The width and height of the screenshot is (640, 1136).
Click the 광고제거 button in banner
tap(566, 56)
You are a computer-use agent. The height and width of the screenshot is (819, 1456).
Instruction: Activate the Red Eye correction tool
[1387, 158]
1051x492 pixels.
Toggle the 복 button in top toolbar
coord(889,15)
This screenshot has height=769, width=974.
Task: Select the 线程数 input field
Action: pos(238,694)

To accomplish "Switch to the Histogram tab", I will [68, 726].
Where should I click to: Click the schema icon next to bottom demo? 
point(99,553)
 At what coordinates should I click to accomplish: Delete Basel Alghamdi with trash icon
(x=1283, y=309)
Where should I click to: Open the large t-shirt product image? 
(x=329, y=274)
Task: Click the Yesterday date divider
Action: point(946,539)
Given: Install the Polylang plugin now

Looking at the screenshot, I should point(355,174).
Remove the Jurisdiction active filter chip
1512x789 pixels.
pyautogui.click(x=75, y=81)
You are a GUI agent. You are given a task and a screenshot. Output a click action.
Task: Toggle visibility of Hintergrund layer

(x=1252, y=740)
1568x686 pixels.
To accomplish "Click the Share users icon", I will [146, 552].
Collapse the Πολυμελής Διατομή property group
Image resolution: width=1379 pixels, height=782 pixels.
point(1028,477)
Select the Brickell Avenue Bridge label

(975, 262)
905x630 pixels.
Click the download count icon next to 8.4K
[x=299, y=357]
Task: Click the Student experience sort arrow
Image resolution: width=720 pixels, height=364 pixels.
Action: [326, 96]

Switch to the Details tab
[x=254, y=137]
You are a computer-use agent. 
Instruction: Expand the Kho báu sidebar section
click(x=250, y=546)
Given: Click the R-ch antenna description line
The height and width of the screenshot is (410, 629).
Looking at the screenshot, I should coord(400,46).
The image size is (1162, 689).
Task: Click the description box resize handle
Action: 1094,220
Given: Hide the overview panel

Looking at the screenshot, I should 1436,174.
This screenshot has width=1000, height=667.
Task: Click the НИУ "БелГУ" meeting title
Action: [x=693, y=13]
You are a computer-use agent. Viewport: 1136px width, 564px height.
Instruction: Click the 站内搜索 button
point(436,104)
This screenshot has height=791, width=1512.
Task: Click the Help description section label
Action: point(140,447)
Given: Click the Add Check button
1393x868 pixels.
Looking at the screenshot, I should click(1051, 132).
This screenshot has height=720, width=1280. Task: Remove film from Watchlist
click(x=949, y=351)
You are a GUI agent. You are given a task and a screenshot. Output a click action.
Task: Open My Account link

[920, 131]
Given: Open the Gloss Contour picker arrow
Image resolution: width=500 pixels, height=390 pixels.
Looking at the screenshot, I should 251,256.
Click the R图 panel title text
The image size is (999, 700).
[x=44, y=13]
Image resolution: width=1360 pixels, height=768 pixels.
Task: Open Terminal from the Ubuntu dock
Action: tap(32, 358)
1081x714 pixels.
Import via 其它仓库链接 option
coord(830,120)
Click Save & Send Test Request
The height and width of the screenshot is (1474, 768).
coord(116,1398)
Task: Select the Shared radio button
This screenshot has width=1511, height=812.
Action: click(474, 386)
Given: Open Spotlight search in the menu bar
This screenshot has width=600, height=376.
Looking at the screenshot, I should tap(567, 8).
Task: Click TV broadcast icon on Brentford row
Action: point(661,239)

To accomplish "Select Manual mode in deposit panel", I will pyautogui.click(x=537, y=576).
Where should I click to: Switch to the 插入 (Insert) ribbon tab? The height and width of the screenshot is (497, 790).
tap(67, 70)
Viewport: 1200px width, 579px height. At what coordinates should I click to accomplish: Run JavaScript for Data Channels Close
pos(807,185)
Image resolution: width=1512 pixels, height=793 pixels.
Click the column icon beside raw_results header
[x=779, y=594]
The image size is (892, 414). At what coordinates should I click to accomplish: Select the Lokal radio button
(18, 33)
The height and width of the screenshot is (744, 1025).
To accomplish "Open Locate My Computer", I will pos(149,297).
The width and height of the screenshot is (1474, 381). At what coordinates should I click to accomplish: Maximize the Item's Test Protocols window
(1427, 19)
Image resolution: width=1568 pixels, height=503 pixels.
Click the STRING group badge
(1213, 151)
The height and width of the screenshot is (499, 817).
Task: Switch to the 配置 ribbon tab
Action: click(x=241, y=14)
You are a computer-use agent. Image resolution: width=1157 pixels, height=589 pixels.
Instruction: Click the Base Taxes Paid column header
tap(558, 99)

####

▶ [SET PROBLEM] Reproduce the rows from the first line through the line containing "[1387, 158]", including both ends, with no changes.

▶ [ANSWER BELOW]
The width and height of the screenshot is (640, 1136).
Click the 광고제거 button in banner
tap(566, 56)
You are a computer-use agent. The height and width of the screenshot is (819, 1456).
Instruction: Activate the Red Eye correction tool
[1387, 158]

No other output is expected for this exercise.